Report: Sales of pricey California homes drop in 2009


This article was originally on a blog post platform and may be missing photos, graphics or links. See About archive blog posts.

Sales of California homes priced at $1 million or more tumbled for the fourth consecutive year in 2009, according to a report out Thursday.

The number of million-dollar-plus homes sold dropped 23.8% to 18,621 in 2009 from 24,436 in 2008, according to San Diego real estate research firm MDA DataQuick.

The decline was the result of buyers holding back, a weak mortgage market for big loans and the drop in home prices over the last several years dragging the value of several houses below the $1-million-dollar threshold, DataQuick said.
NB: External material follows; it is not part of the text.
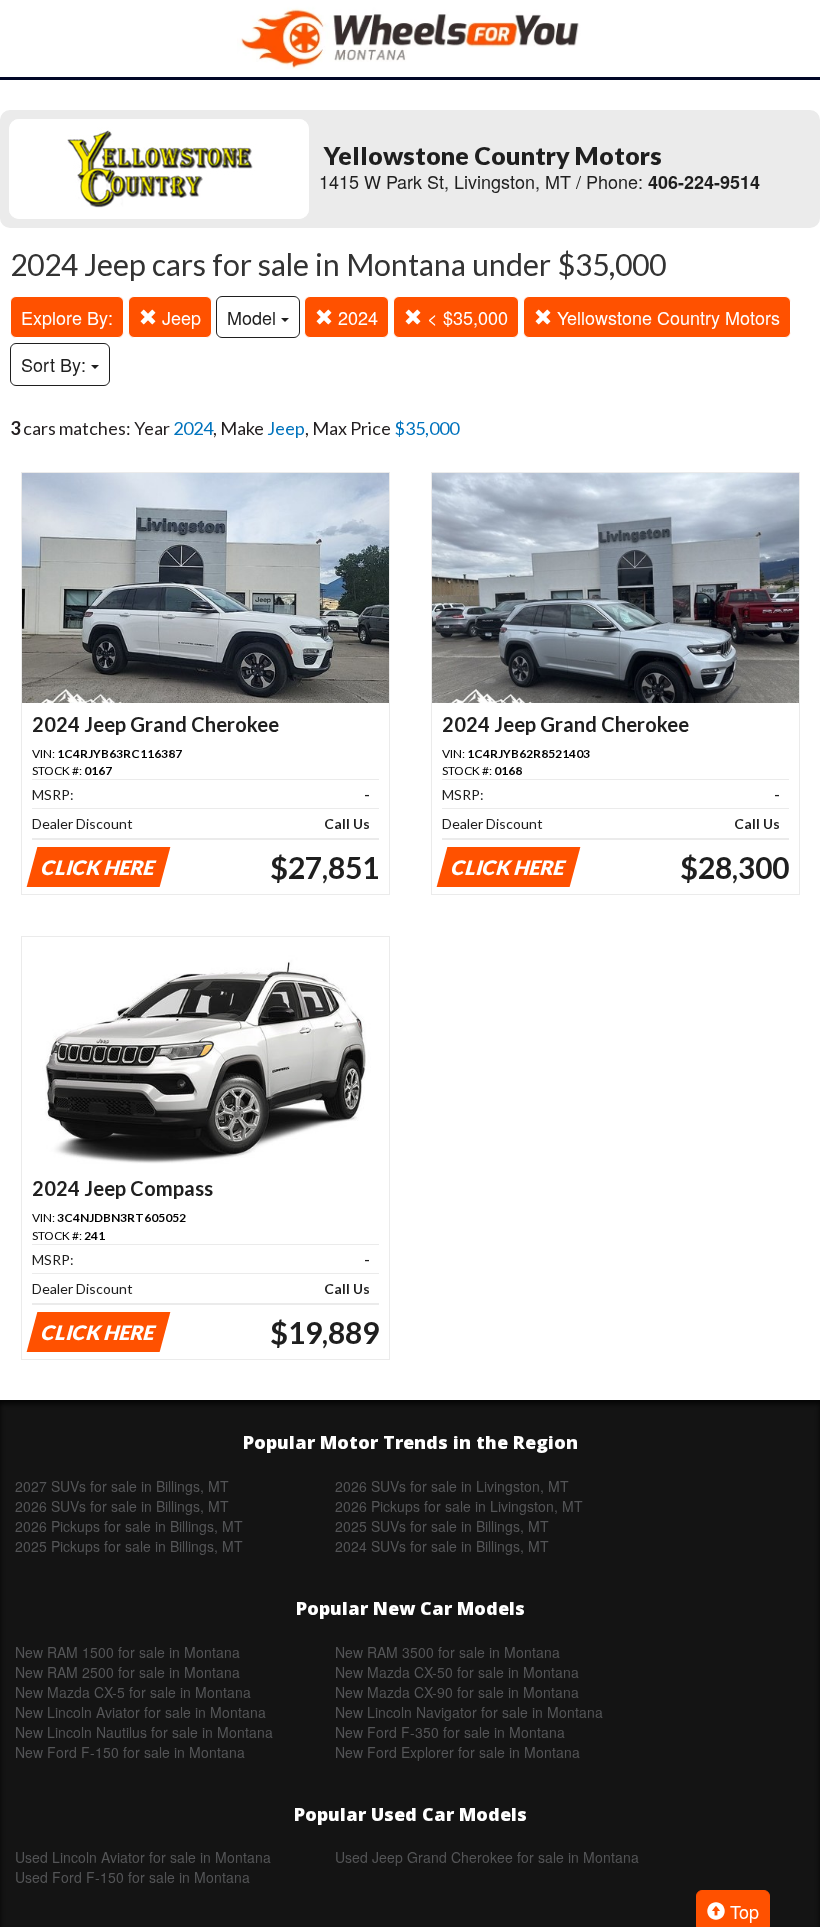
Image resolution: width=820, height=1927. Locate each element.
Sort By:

‘Prestige home sales are a unique subcategory of the real estate market. The buyers and sellers respond to a different set of motivations,” DataQuick president John Walsh, said. “In the multimillion-dollar price ranges, decisions are largely discretionary and aren’t as dependent upon jobs, prices and interest rates the way they are for most buyers and sellers.’

The trend underscores the nature of the state’s housing recovery. Sales of California home sales at all price levels increased 16.9% percent last year, to 460,166 from 393,703 in 2008. One in 25 homes sold for a million dollars or more last year, while the year before it was one in 16 and was one in nine in 2006.

Lower-end homes largely fueled last year’s buying spree as both investors and first-time purchasers sensed opportunity in steeply discounted foreclosure properties across the state.

The Federal Housing Administration, a federal agency that insures mortgages often used by first-time buyers with little cash for a down payment, has played a big role in supporting the market for lower-end properties in California and some move-up markets. In pricier California communities, such as Los Angeles County, the limit for FHA loans was increased to $729,750 from $362,790 less than two years ago.

But more expensive homes haven’t enjoyed that same level of government support nor were they hit as hard by the subprime mortgage meltdown.

Traditional luxury markets are faring better than those that experienced large price increases during the bubble years. For instance, million-dollar-plus home sales in Riverside County dropped 48.6% last year while Los Angeles County saw a 13.3% decline.

The most expensive purchase confirmed by DataQuick last year was a nine-bedroom 10-bathroom home in Bel-Air that was built in 2008, spans 22,721 square feet and sold for $26.5 million last July. It was also the largest of the million-dollar-plus homes sold last year.

The communities where virtually all home sales were in the million-dollar category were Portola Valley and Atherton in San Mateo County, Newport Beach in Orange County, Ross in Marin County and Rancho Santa Fe in San Diego County.

The sales of million-dollar homes peaked at 54,773 in 2005.